→ Your goal:
Your answer must be the records below, printed exactly.

[Material to process Boundary: Start]

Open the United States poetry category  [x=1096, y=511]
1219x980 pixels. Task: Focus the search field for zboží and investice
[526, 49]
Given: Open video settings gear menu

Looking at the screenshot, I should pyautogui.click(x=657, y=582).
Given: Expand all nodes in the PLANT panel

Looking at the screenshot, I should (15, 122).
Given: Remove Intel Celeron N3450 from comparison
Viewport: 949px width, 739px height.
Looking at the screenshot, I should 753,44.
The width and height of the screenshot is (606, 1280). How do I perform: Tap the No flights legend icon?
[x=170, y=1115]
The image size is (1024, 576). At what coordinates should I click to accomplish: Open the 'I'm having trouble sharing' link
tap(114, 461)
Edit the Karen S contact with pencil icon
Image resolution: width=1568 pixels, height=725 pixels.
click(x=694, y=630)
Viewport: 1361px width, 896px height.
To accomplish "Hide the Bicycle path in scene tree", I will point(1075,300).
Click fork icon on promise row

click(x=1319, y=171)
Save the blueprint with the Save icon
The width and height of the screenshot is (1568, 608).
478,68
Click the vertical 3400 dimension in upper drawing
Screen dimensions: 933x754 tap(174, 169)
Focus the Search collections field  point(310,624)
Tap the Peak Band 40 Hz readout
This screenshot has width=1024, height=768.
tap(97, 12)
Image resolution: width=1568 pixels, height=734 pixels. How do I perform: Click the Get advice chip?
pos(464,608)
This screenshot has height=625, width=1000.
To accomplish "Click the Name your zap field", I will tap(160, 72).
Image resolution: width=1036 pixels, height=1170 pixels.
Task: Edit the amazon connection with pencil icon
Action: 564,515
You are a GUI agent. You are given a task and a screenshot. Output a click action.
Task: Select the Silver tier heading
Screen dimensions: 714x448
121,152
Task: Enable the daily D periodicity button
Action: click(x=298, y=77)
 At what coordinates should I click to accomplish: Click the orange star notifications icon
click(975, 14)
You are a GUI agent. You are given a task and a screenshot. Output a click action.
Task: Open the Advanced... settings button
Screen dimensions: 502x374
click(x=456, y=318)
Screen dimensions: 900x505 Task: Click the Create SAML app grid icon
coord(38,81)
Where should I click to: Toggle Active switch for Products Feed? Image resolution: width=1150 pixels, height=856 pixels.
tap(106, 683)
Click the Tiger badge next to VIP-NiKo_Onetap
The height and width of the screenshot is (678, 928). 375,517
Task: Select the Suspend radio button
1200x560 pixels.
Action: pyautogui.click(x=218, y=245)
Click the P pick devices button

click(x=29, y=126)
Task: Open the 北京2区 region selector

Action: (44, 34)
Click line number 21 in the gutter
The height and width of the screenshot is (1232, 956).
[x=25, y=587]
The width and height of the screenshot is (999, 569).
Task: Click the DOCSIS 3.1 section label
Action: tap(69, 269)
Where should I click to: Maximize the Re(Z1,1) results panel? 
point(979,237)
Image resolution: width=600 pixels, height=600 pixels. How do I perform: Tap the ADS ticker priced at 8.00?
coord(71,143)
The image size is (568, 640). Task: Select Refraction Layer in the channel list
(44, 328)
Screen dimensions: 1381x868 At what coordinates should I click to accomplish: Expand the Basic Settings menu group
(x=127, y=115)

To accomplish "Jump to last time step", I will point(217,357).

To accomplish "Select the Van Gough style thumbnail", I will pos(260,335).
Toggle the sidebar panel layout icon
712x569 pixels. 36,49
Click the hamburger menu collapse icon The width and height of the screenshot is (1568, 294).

[Material to process Boundary: End]

→ Result for this task:
Open the United States poetry category  [x=1096, y=511]
1219x980 pixels. Task: Focus the search field for zboží and investice
[526, 49]
Given: Open video settings gear menu

Looking at the screenshot, I should pyautogui.click(x=657, y=582).
Given: Expand all nodes in the PLANT panel

Looking at the screenshot, I should (15, 122).
Given: Remove Intel Celeron N3450 from comparison
Viewport: 949px width, 739px height.
Looking at the screenshot, I should 753,44.
The width and height of the screenshot is (606, 1280). How do I perform: Tap the No flights legend icon?
[x=170, y=1115]
The image size is (1024, 576). At what coordinates should I click to accomplish: Open the 'I'm having trouble sharing' link
tap(114, 461)
Edit the Karen S contact with pencil icon
Image resolution: width=1568 pixels, height=725 pixels.
click(x=694, y=630)
Viewport: 1361px width, 896px height.
To accomplish "Hide the Bicycle path in scene tree", I will point(1075,300).
Click fork icon on promise row

click(x=1319, y=171)
Save the blueprint with the Save icon
The width and height of the screenshot is (1568, 608).
478,68
Click the vertical 3400 dimension in upper drawing
Screen dimensions: 933x754 tap(174, 169)
Focus the Search collections field  point(310,624)
Tap the Peak Band 40 Hz readout
This screenshot has width=1024, height=768.
tap(97, 12)
Image resolution: width=1568 pixels, height=734 pixels. How do I perform: Click the Get advice chip?
pos(464,608)
This screenshot has height=625, width=1000.
To accomplish "Click the Name your zap field", I will tap(160, 72).
Image resolution: width=1036 pixels, height=1170 pixels.
Task: Edit the amazon connection with pencil icon
Action: 564,515
You are a GUI agent. You are given a task and a screenshot. Output a click action.
Task: Select the Silver tier heading
Screen dimensions: 714x448
121,152
Task: Enable the daily D periodicity button
Action: click(x=298, y=77)
 At what coordinates should I click to accomplish: Click the orange star notifications icon
click(975, 14)
You are a GUI agent. You are given a task and a screenshot. Output a click action.
Task: Open the Advanced... settings button
Screen dimensions: 502x374
click(x=456, y=318)
Screen dimensions: 900x505 Task: Click the Create SAML app grid icon
coord(38,81)
Where should I click to: Toggle Active switch for Products Feed? Image resolution: width=1150 pixels, height=856 pixels.
tap(106, 683)
Click the Tiger badge next to VIP-NiKo_Onetap
The height and width of the screenshot is (678, 928). 375,517
Task: Select the Suspend radio button
1200x560 pixels.
Action: pyautogui.click(x=218, y=245)
Click the P pick devices button

click(x=29, y=126)
Task: Open the 北京2区 region selector

Action: (44, 34)
Click line number 21 in the gutter
The height and width of the screenshot is (1232, 956).
[x=25, y=587]
The width and height of the screenshot is (999, 569).
Task: Click the DOCSIS 3.1 section label
Action: tap(69, 269)
Where should I click to: Maximize the Re(Z1,1) results panel? 
point(979,237)
Image resolution: width=600 pixels, height=600 pixels. How do I perform: Tap the ADS ticker priced at 8.00?
coord(71,143)
The image size is (568, 640). Task: Select Refraction Layer in the channel list
(44, 328)
Screen dimensions: 1381x868 At what coordinates should I click to accomplish: Expand the Basic Settings menu group
(x=127, y=115)

To accomplish "Jump to last time step", I will point(217,357).

To accomplish "Select the Van Gough style thumbnail", I will pos(260,335).
Toggle the sidebar panel layout icon
712x569 pixels. 36,49
Click the hamburger menu collapse icon The width and height of the screenshot is (1568, 294).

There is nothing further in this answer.